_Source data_
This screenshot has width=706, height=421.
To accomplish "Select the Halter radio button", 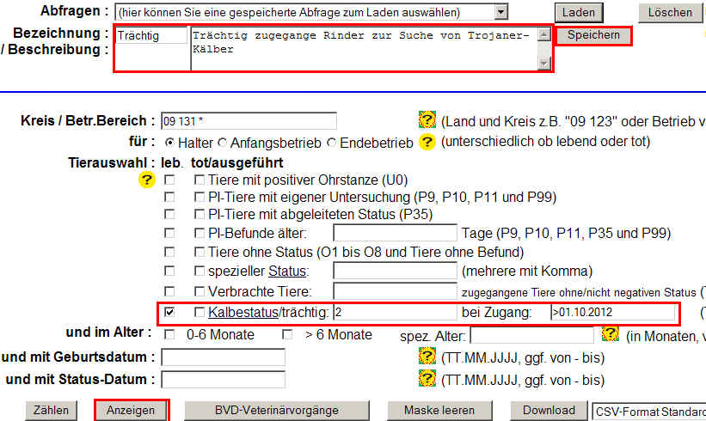I will [170, 142].
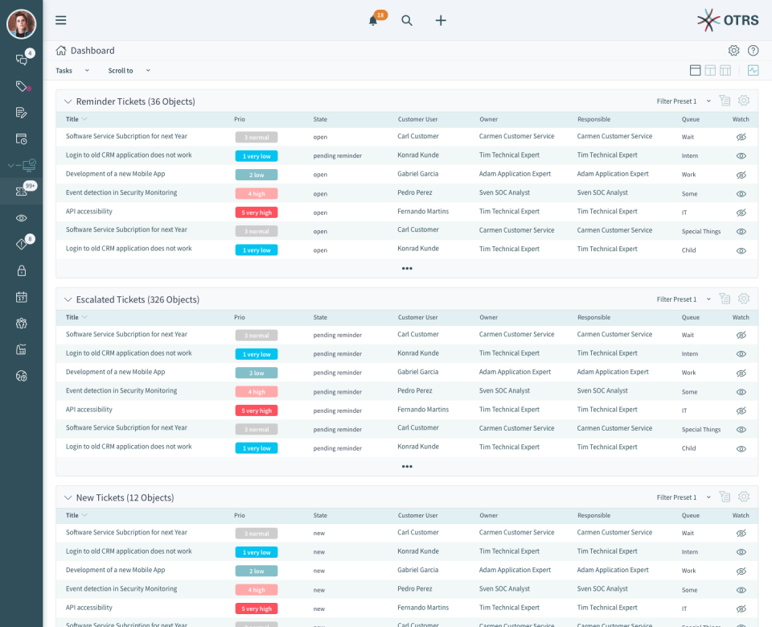Show more Reminder Tickets via ellipsis

point(407,268)
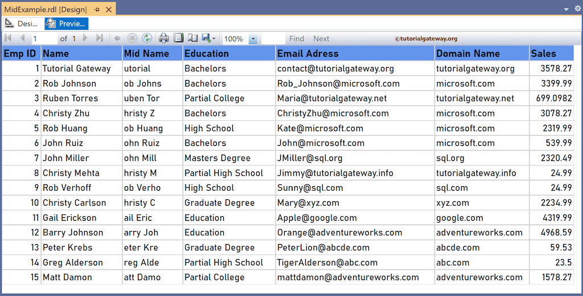Expand the 100% zoom level dropdown
The width and height of the screenshot is (583, 296).
point(253,39)
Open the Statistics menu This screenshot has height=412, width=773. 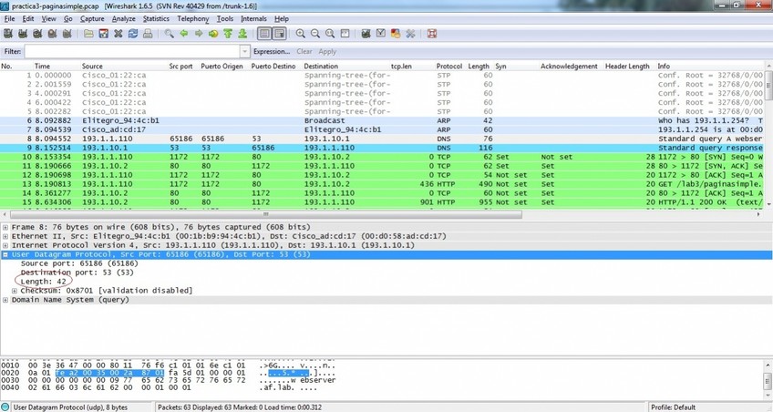pyautogui.click(x=156, y=18)
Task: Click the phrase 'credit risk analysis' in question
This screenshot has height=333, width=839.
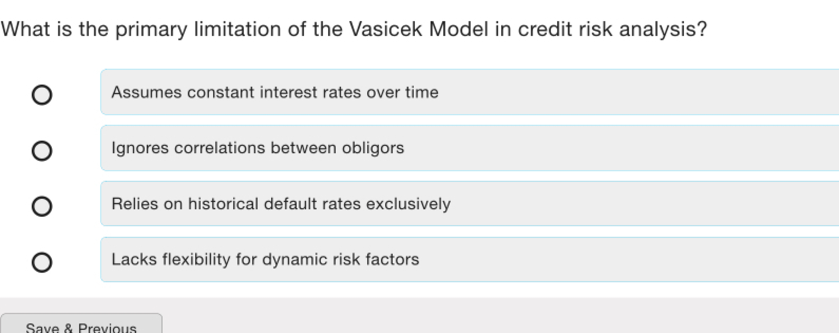Action: point(612,29)
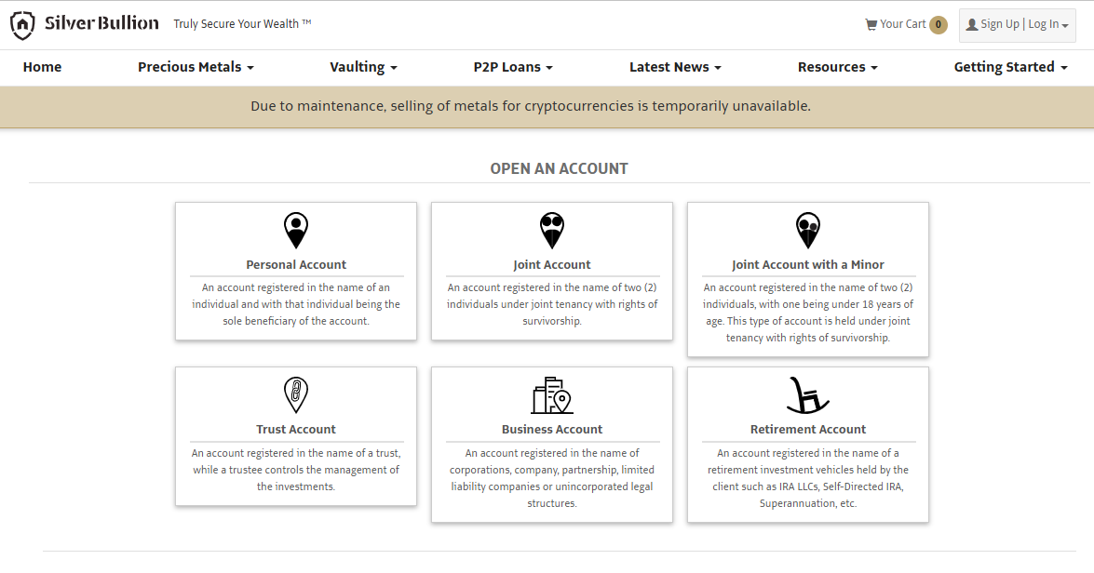The image size is (1094, 573).
Task: Click the cart item count badge
Action: coord(939,25)
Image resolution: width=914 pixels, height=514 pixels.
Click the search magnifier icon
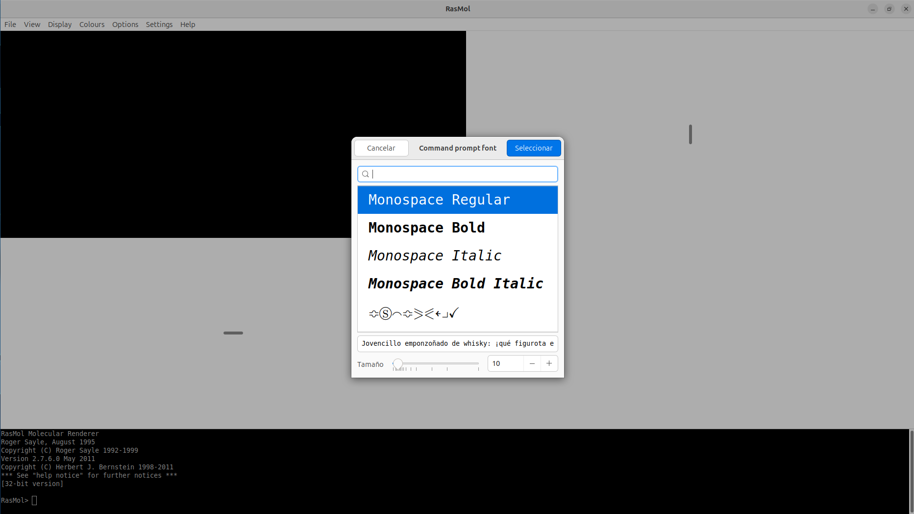[366, 174]
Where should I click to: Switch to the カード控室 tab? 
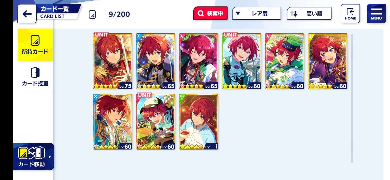(x=35, y=77)
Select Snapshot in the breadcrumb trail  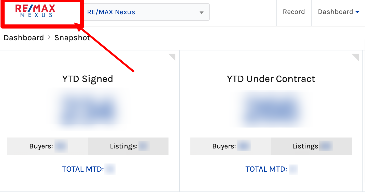(72, 37)
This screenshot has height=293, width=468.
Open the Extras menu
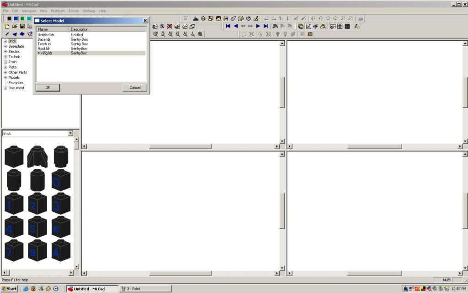coord(74,11)
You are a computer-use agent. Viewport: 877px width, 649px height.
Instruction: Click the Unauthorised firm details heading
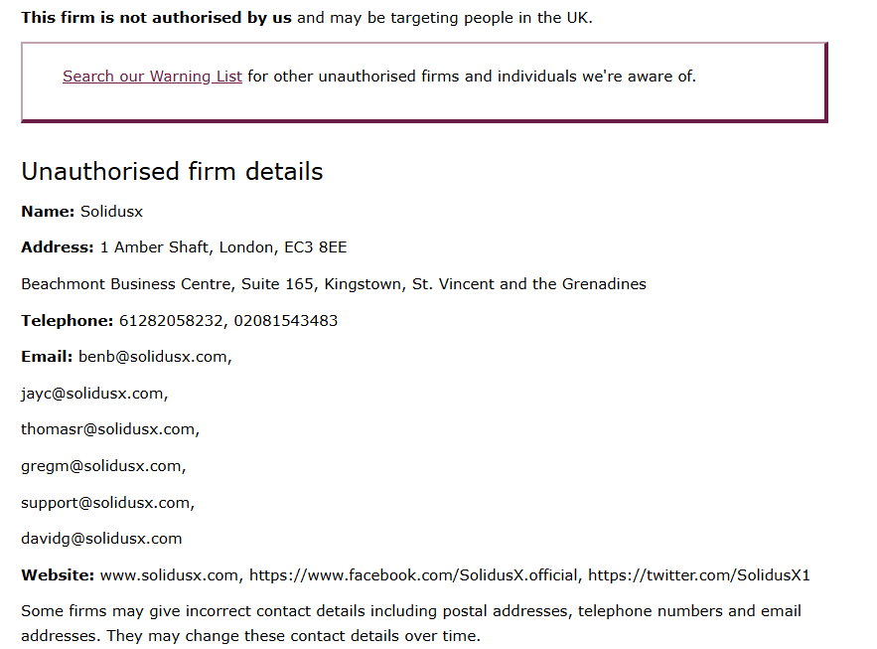pyautogui.click(x=172, y=172)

_TASK TO CARRY OUT_
Leave the pictures aside and transcribe only the lines from the one holding "You are a computer-use" through the final line of the records above.

_YOUR SOLUTION_
You are a computer-use agent. Viewport: 877px width, 649px height.
Instruction: Click the Unauthorised firm details heading
pyautogui.click(x=172, y=172)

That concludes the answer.